経営の健全性・効率性について
本町は、簡易水道施設15箇所、条例水道施設9箇所、共同給水施設44箇所の合計68箇所の水道施設が点在している。令和3年度は営業収益が若干減り、営業費用が大幅に増加したため、経常収支比率は類似団体平均値を下回っている。累積欠損金はないが、企業債元金の償還を、一般会計繰出金に100%頼っているため、流動比率は低くなっている。また、企業債の償還は進んでいるので、企業債残高対給水収益比率は下がってきている。経常費用が増加したため、給水原価が上がり、料金回収率が下がった。。過疎は進んでいくが施設数はほとんど減らないため、施設利用率は類似団体平均値とほぼ同じになっており、管路の管理はほぼ適正に行えているので、有収率が類似団体平均値を下回っていても問題ないと思われる。
老朽化の状況について
施設数が68箇所と多いため、有形固定資産減価償却率は類似団体平均値の1.7倍となっている。また、1給水区域内でも集落や人家が点在しているため、1給水区域内の管路が長く、管路更新率が低くなっているが、管路の更新を不具合箇所から優先的に行っており、住民生活には支障が出ないようにしている。また、重要度に応じた施設の耐震化や基幹管路の耐震化を検討した上での改良が必要である。施設統合については、施設間の距離がかなり離れているため、多額の経費を要することが予想されるので非常に難しい。
全体総括
給水原価を下げ、料金回収率及び有収率を上げる必要があるが、企業債残高を急に少なくすることは困難である。また、高齢化・過疎化による給水人口の減少や、節水意識の浸透による水需要の減少などによる料金収入の減少が予想される。しかし、高齢者が多いことなどを考えると、安易な料金値上げは行えないのも現状である。

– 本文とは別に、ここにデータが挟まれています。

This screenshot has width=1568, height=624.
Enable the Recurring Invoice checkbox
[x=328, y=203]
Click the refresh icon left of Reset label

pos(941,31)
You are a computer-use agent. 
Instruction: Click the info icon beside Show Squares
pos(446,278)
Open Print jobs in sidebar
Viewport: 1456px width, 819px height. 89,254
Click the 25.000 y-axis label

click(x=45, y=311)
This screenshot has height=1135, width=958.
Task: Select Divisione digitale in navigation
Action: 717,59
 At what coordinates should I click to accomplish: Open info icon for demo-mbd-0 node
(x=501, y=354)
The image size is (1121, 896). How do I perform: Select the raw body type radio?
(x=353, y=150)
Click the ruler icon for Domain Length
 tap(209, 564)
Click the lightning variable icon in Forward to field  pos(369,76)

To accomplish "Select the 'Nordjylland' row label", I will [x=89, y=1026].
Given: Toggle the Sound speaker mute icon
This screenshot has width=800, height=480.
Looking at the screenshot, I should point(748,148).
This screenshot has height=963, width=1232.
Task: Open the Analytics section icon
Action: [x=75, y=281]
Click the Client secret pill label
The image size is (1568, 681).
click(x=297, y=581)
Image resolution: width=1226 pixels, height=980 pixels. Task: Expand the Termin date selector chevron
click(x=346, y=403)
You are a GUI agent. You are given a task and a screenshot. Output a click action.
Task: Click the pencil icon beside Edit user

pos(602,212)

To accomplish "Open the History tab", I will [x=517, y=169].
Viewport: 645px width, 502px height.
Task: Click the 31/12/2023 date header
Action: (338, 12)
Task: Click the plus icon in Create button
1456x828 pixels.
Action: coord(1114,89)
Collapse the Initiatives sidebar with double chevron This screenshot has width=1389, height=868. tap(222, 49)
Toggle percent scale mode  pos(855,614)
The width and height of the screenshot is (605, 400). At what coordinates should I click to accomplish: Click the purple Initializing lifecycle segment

累積欠損金比率、流動比率、有形固定資産減価償却率、経営戦略を踏まえ、適正な料金設定や健全な事業経営等について検討していく。また、給水区域ごとに異なる高齢化・過疎化に対応するため、ろ過方式を変更し維持管理作業の軽減を図るとともに、浄水施設の閉鎖等に伴う給水方法の変更なども検討が必要である。